MAJALAH ICT – Jakarta. Salah satu pemicu perang terbuka antara Telkomsel dan Indosat adalah belum kelarnya pembahasan biaya interkoneksi. Telkomsel meminta penurunan dengan mempertimbangkan komitmen pembangunan jaringan dan perhitungan berbasis biaya. Sementara kubu Indosat menyakini biaya interkoneksi bisa turun lebih di atas 50% karena belanja jaringan makin murah.
Menanggapi hal tersebut, Sekjen Pusat Kajian Kebijakan dan Regulasi Telekomunikasi ITB M Ridwan Effendi berharap penurunan biaya interkoneksi tidak terlalu besar. Hal itu agar tidak terjadi fenomena operator malas membangun jaringan dan memilih menumpang di milik pemain lain.
“Cost recovery operator dominan tidak akan mencapai titik impas. Soalnya mereka menderita kerugian karena dibayar dibawah biaya produksi. Ini jangka panjangnya yang dirugikan pelanggan juga,” kata mantan Anggota Badan Regulasi Telekomunikasi Indonesia ini.
Sementara itu, Anggota Dewan Tekonologi Informasi dan Komunikasi Nasional (DetikNas) Garuda Sugardo menilai bahwa pemerintah harus tegas dalam penetapan penurunan biaya interkoneksi dengan mempertimbangkan komitmen pembangunan jaringan dari setiap operator.
“Sebagai veteran praktisi seluler, saya justru menghimbau agar Pemerintah menugaskan Operator memenuhi janjinya membangun jaringan sesuai lisensinya. Lisensi adalah kewajiban bukan hak,” kata mantan Direktur Telkomsel dan Wakil Dirut Telkom ini.

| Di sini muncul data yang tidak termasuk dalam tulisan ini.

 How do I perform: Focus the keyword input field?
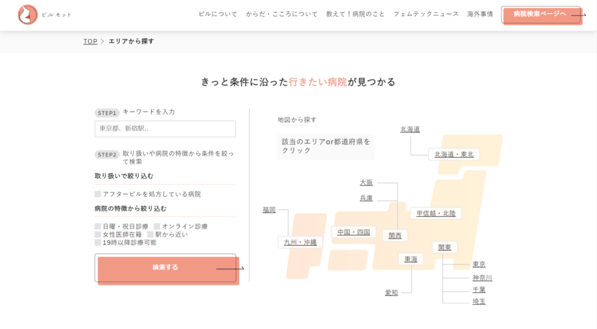coord(165,129)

Ditambahkan Garuda, semua operator harus membangun jaringan secara nasional, baru setelah itu menuntut interkoneksi murah secara resiprokal. “Itu baru adil dan bijaksana. Jangan lupa bahwa makna interkoneksi adalah siapa berbuat apa dan mendapatkan apa. Telkomsel yang membangun jaringan di seluruh pelosok nusantara, pantas menikmati hasilnya secara sejahtera. Siapa yang membangun jaringan diirit-irit, pantaslah dapatnya sedikit,” pungkasnya.